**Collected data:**
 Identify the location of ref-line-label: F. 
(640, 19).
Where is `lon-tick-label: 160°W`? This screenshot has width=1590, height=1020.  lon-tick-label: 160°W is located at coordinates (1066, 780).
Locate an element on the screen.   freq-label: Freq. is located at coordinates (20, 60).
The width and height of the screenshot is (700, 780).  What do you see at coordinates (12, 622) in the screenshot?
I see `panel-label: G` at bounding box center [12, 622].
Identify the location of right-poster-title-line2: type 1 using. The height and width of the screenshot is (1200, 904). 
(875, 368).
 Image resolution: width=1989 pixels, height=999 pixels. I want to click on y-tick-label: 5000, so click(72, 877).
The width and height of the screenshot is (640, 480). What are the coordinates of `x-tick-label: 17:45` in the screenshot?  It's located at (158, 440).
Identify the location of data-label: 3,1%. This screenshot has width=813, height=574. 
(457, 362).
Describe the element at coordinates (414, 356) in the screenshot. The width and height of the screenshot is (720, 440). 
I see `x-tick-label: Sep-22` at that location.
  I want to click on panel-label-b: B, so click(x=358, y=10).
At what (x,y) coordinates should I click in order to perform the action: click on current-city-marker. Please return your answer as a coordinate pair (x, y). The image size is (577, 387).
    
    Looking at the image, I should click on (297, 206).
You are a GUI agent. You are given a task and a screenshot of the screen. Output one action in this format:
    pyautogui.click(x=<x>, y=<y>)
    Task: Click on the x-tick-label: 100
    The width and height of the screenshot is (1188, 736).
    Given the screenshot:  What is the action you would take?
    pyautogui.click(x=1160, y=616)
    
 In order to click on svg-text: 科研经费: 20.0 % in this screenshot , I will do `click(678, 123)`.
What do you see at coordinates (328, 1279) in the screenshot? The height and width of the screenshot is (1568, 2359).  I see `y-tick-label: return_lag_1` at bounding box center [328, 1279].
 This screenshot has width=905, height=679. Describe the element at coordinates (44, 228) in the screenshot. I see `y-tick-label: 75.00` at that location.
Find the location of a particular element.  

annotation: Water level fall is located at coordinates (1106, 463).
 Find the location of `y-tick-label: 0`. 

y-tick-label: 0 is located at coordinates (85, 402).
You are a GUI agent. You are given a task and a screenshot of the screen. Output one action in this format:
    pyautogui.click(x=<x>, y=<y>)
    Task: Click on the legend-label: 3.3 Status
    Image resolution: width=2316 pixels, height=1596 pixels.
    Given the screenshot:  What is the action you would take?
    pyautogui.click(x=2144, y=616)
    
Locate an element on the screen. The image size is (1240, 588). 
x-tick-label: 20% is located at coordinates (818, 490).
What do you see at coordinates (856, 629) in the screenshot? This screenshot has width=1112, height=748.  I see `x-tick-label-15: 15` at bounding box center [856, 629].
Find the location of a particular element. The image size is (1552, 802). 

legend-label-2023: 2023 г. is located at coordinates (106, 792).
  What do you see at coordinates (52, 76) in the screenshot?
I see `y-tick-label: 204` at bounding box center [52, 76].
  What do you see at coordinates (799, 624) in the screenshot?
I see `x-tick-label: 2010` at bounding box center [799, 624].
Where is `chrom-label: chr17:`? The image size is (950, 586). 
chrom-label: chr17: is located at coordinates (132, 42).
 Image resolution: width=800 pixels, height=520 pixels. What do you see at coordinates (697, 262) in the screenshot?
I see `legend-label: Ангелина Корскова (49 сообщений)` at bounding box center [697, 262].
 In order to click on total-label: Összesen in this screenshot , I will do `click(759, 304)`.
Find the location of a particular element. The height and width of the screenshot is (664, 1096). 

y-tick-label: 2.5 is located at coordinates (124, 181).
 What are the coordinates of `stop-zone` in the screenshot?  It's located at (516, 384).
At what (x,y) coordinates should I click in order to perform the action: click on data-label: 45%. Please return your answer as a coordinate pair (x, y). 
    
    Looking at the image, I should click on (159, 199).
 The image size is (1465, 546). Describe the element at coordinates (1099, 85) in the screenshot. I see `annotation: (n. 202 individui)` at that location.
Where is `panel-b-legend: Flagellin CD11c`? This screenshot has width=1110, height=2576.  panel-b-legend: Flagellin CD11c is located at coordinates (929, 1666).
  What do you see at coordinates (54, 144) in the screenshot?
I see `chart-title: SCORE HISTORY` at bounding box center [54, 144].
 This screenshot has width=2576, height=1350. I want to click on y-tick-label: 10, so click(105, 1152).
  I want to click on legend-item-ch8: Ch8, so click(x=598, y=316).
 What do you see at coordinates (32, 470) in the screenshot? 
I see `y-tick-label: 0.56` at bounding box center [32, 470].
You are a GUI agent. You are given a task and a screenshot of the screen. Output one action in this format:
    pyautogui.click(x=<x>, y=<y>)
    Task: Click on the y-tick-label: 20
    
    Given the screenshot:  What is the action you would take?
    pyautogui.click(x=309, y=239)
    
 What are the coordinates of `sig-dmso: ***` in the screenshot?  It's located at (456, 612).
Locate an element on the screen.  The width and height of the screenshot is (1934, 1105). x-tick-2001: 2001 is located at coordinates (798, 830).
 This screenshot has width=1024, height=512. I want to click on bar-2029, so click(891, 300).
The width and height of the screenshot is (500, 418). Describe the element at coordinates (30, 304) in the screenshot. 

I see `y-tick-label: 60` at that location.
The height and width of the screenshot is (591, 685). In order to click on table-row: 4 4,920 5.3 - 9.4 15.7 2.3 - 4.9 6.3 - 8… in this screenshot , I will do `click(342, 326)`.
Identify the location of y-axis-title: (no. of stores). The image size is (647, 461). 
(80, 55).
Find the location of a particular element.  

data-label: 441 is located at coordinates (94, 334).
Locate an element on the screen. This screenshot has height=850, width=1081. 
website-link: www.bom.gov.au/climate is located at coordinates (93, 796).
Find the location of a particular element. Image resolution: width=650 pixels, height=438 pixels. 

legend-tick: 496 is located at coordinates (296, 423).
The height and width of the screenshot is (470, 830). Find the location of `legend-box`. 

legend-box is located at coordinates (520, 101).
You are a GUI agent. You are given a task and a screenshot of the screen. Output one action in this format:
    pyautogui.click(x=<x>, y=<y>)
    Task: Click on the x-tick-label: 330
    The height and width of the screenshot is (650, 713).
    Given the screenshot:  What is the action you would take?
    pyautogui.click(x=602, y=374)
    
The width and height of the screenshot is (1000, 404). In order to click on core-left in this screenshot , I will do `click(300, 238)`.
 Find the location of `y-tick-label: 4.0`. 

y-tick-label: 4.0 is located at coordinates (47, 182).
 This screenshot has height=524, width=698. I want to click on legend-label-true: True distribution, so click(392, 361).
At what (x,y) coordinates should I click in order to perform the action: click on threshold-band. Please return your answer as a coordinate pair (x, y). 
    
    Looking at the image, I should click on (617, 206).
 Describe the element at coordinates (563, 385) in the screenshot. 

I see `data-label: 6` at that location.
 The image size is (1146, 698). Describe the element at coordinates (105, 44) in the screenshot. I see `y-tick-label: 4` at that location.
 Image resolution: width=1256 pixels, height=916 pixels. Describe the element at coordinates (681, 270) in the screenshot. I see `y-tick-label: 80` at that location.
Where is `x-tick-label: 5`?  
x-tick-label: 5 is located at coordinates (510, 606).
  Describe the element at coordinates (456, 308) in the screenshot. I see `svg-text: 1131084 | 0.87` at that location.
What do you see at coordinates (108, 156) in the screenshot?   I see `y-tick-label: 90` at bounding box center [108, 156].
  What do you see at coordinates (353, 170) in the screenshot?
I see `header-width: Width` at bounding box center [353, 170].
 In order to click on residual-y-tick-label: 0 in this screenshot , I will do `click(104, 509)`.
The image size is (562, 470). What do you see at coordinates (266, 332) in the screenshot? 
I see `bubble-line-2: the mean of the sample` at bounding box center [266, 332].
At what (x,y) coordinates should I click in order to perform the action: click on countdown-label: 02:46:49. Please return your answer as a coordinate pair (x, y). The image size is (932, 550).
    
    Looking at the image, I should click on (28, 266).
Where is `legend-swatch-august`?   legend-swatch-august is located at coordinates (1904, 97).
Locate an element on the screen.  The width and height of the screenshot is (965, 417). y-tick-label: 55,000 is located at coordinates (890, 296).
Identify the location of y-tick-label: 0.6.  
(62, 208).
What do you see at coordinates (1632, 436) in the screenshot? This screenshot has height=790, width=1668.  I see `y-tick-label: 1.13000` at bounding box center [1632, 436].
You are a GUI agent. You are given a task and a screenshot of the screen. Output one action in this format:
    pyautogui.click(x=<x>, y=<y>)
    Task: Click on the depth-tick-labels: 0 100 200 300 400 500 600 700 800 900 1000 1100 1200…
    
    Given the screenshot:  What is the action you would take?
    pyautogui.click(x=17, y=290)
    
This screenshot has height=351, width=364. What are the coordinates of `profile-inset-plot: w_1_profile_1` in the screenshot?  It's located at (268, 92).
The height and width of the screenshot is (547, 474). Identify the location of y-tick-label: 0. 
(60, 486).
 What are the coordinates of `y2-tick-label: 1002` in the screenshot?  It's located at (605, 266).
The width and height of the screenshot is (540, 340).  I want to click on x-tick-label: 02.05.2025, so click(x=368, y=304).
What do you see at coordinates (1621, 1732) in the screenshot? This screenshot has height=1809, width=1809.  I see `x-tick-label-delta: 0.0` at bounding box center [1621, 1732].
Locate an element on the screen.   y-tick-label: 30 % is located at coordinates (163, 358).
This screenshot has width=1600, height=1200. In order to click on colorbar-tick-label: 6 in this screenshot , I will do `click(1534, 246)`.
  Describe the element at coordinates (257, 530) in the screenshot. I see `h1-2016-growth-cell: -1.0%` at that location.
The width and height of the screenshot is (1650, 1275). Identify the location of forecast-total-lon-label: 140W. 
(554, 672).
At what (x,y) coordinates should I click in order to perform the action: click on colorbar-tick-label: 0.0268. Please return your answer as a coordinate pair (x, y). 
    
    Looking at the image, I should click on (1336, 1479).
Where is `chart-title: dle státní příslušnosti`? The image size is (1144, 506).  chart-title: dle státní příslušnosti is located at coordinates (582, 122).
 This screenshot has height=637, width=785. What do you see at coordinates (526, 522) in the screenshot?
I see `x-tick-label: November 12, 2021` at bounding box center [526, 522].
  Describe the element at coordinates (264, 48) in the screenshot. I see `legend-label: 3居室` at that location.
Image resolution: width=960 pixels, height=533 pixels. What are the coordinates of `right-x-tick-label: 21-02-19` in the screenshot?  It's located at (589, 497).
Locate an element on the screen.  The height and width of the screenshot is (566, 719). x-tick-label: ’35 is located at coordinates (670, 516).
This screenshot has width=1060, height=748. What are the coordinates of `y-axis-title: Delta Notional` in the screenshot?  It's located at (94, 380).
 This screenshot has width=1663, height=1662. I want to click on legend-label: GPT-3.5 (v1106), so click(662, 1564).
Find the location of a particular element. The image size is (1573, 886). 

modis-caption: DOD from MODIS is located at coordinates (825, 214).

**EXERCISE GOAL:** Please show every line in the collected data above that contains the word "text", copying each one in full.

**TASK RESPONSE:**
 In order to click on svg-text: 科研经费: 20.0 % in this screenshot , I will do `click(678, 123)`.
  Describe the element at coordinates (456, 308) in the screenshot. I see `svg-text: 1131084 | 0.87` at that location.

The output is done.